Task statement – Begin with the line containing "Instruction: Open the Florida" and reproduce it and all later lines exactly, through the last line of the records. Add nothing else.

Data under study –
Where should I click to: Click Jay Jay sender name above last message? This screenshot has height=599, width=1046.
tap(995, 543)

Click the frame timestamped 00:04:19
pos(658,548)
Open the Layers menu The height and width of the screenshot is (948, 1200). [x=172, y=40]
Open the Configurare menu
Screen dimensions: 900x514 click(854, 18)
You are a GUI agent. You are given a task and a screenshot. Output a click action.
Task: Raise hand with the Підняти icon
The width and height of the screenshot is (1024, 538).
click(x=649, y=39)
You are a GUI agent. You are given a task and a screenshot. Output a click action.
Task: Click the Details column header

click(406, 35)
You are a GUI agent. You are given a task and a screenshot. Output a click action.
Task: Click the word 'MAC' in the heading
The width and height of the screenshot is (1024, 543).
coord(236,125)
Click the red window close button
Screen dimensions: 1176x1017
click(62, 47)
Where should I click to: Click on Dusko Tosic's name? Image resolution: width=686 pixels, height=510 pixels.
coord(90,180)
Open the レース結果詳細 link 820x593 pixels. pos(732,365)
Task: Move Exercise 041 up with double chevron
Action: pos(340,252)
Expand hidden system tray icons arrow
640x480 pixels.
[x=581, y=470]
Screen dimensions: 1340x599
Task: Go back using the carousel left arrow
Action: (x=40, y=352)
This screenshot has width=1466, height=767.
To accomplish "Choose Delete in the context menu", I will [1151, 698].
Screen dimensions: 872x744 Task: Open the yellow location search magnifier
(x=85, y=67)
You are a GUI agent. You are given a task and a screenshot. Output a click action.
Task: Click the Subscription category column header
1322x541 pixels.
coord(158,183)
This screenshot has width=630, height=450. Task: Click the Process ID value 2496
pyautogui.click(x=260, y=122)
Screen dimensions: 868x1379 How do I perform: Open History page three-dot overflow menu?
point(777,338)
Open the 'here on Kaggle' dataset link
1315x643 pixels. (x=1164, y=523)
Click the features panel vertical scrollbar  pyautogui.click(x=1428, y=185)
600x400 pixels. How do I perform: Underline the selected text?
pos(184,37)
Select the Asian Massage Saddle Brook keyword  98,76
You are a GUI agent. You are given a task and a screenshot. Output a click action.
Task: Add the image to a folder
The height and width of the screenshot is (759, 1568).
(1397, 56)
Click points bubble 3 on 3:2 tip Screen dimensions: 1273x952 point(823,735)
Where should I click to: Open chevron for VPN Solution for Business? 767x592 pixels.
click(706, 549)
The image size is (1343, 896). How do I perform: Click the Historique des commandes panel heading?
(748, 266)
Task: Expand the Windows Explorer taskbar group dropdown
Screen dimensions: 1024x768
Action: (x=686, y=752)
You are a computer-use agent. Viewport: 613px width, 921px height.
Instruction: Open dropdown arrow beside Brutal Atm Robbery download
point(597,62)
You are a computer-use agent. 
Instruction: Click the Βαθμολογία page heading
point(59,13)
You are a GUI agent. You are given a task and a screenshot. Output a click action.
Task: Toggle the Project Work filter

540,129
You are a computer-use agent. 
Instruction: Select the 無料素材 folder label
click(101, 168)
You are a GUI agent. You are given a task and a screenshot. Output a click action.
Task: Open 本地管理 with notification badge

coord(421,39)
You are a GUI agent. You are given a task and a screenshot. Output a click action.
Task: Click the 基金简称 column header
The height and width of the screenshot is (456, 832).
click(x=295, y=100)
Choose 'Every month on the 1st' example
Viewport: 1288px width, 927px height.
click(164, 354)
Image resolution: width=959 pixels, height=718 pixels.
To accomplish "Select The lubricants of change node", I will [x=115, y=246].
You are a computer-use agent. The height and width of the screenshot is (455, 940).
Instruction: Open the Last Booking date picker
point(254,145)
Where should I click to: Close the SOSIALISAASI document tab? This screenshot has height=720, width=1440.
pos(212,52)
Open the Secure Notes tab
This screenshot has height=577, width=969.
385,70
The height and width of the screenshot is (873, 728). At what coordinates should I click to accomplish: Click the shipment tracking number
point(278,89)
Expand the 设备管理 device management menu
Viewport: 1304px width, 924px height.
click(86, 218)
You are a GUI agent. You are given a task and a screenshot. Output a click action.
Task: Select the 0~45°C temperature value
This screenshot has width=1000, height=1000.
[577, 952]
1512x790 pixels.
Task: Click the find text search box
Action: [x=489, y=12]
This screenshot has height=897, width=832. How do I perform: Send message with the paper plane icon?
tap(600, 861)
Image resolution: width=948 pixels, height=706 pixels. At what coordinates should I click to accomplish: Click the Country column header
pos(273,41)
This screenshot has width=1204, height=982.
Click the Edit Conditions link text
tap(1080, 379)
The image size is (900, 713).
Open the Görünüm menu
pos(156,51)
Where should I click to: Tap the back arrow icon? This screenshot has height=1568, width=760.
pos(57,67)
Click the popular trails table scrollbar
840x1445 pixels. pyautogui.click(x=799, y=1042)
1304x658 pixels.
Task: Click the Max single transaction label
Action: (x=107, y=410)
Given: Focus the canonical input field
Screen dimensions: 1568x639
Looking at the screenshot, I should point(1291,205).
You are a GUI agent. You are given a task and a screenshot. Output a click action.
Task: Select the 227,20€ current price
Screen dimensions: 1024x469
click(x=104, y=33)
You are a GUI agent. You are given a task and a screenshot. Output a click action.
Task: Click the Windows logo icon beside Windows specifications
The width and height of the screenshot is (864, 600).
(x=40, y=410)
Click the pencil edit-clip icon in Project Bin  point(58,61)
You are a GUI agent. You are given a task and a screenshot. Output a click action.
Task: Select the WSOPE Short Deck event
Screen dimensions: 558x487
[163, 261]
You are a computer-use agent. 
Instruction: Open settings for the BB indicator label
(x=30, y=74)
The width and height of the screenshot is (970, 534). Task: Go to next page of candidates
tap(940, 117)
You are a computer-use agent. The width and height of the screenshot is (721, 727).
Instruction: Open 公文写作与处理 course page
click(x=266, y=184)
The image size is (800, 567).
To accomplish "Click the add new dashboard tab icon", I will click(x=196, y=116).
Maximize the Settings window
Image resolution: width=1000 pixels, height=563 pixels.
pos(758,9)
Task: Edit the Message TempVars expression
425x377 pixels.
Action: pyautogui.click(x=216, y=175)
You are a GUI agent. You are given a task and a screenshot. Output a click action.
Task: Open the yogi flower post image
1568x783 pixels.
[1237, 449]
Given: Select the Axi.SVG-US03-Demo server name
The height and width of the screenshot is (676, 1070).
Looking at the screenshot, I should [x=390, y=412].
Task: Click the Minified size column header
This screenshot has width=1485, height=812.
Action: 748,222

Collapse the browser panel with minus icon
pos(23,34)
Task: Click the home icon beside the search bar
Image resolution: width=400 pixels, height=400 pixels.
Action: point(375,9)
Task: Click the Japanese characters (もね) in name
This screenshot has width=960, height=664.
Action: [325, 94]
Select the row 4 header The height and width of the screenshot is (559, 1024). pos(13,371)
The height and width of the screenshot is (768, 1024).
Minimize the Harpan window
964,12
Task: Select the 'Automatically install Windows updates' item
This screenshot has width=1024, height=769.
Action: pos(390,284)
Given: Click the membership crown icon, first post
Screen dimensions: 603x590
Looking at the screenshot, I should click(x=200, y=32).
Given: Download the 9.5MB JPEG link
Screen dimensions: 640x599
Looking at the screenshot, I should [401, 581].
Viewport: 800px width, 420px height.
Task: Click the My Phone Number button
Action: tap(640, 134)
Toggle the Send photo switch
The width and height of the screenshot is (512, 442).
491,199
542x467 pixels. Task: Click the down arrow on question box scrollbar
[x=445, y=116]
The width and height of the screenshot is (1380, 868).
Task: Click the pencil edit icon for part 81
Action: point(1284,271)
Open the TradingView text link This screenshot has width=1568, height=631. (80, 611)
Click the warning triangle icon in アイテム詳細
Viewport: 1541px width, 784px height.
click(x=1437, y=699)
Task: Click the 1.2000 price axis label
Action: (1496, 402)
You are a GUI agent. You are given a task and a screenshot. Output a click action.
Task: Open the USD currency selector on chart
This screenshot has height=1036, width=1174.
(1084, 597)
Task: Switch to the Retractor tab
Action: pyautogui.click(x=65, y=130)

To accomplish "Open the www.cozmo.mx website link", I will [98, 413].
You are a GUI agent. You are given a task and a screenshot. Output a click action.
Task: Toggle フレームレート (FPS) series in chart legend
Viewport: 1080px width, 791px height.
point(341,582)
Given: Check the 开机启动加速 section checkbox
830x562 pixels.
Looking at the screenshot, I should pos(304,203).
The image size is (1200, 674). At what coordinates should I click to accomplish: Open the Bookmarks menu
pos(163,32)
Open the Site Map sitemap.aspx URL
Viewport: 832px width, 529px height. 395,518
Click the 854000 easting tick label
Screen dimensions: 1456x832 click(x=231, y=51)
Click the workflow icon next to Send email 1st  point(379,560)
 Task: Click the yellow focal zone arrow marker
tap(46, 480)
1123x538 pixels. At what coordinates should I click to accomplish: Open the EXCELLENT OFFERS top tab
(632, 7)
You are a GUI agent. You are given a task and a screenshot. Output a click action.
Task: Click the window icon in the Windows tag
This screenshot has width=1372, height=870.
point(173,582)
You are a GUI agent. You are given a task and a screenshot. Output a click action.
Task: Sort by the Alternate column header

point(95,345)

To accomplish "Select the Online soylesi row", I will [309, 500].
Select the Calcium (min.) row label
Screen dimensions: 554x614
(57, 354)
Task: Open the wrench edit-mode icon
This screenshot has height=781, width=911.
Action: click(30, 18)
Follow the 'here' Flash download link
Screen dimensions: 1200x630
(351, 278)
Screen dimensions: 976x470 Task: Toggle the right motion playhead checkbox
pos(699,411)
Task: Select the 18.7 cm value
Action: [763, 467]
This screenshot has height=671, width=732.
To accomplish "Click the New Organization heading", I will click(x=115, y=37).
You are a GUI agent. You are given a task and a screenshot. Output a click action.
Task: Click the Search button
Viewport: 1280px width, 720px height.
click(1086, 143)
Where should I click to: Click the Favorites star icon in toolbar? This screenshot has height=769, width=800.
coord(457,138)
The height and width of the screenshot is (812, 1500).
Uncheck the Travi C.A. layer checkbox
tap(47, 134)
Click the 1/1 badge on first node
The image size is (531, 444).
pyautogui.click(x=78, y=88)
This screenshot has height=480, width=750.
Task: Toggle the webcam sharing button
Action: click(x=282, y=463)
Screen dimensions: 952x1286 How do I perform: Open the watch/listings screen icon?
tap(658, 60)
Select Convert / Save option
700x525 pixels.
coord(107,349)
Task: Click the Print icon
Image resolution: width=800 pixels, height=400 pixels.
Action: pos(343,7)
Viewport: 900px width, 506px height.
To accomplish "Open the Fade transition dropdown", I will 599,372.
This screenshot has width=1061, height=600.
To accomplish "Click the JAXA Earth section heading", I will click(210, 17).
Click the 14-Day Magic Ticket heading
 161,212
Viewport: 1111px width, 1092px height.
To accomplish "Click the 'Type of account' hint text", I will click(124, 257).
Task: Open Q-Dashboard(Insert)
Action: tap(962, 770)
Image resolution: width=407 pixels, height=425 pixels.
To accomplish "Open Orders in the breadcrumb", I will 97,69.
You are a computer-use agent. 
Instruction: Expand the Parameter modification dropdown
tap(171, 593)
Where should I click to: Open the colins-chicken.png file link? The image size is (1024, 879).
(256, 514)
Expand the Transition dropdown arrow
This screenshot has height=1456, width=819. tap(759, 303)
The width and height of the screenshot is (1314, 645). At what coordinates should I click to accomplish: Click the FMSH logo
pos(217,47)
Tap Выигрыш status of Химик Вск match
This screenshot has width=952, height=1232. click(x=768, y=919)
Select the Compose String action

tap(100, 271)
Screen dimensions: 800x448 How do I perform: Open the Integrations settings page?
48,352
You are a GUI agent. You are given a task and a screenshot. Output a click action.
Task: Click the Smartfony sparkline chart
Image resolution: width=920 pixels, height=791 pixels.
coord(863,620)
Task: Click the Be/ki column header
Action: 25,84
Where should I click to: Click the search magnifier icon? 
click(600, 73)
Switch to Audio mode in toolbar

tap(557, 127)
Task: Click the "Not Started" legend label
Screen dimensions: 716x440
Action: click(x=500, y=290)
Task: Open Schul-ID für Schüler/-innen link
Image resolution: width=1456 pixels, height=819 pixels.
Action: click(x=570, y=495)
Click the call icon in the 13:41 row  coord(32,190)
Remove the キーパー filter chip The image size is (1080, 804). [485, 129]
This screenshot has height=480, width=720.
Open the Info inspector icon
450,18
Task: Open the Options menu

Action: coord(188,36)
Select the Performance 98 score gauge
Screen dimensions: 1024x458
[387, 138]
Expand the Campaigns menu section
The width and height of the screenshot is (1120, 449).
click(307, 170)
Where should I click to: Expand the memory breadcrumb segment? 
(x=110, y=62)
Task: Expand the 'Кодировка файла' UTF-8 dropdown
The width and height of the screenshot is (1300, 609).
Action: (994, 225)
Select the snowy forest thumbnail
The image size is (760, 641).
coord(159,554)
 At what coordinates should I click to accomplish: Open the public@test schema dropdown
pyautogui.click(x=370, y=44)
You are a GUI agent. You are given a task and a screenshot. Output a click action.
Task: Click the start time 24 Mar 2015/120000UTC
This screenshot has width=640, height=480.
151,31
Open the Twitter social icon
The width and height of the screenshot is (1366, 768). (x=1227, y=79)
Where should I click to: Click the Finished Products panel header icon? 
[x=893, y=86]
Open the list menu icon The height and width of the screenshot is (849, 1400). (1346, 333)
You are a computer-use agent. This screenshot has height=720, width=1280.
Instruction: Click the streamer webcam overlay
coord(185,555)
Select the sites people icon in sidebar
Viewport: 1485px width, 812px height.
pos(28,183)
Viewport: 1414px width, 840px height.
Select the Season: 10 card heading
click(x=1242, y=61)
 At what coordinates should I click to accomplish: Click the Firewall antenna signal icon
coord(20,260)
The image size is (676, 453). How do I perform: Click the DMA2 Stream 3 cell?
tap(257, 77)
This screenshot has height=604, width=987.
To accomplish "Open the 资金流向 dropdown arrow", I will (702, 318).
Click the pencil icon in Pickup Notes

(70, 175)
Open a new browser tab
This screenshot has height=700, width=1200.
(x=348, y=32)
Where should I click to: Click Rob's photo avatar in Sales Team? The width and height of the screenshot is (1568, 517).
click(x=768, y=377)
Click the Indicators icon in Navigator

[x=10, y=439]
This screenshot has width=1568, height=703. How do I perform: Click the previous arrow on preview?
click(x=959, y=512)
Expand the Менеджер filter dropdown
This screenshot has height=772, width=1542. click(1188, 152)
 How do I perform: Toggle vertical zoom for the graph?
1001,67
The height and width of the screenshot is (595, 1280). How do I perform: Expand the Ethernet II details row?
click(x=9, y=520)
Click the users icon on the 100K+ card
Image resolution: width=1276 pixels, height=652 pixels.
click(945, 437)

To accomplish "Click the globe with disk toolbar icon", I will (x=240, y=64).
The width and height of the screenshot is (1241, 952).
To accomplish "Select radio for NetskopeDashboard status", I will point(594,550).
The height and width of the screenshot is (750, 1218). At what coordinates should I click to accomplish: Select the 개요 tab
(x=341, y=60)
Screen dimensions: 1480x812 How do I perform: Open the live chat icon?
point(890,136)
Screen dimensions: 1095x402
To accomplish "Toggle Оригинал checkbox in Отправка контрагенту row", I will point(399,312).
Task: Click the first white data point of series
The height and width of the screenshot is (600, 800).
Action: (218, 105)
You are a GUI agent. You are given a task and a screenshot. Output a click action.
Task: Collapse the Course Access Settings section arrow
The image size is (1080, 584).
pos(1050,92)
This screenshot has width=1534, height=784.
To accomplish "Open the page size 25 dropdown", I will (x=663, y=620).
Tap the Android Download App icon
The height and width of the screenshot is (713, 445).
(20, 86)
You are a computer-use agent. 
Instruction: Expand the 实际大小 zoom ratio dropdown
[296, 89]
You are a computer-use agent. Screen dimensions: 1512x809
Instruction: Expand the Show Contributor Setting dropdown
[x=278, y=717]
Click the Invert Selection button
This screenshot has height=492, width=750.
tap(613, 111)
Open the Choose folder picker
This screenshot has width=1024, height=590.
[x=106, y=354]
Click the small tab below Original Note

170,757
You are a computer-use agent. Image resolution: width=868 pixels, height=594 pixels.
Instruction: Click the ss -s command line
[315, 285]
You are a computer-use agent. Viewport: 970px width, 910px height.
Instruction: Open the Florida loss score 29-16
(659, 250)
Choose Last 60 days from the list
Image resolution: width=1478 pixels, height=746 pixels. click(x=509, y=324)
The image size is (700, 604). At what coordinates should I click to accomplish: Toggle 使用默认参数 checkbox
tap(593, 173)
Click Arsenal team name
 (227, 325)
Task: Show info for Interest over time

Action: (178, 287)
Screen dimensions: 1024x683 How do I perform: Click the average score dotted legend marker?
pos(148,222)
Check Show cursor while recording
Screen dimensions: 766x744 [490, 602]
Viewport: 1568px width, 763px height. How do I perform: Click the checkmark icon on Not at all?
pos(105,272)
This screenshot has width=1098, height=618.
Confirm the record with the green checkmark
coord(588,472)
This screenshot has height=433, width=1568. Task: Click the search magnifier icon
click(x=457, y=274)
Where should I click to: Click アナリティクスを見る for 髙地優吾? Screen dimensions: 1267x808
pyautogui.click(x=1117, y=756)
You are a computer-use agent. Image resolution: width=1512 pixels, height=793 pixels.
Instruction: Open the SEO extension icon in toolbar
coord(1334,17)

Your solution –
Instruction: Open the Florida loss score 29-16
(659, 250)
Choose Last 60 days from the list
Image resolution: width=1478 pixels, height=746 pixels. click(x=509, y=324)
The image size is (700, 604). At what coordinates should I click to accomplish: Toggle 使用默认参数 checkbox
tap(593, 173)
Click Arsenal team name
 (227, 325)
Task: Show info for Interest over time

Action: (178, 287)
Screen dimensions: 1024x683 How do I perform: Click the average score dotted legend marker?
pos(148,222)
Check Show cursor while recording
Screen dimensions: 766x744 [490, 602]
Viewport: 1568px width, 763px height. How do I perform: Click the checkmark icon on Not at all?
pos(105,272)
This screenshot has width=1098, height=618.
Confirm the record with the green checkmark
coord(588,472)
This screenshot has height=433, width=1568. Task: Click the search magnifier icon
click(x=457, y=274)
Where should I click to: Click アナリティクスを見る for 髙地優吾? Screen dimensions: 1267x808
pyautogui.click(x=1117, y=756)
You are a computer-use agent. Image resolution: width=1512 pixels, height=793 pixels.
Instruction: Open the SEO extension icon in toolbar
coord(1334,17)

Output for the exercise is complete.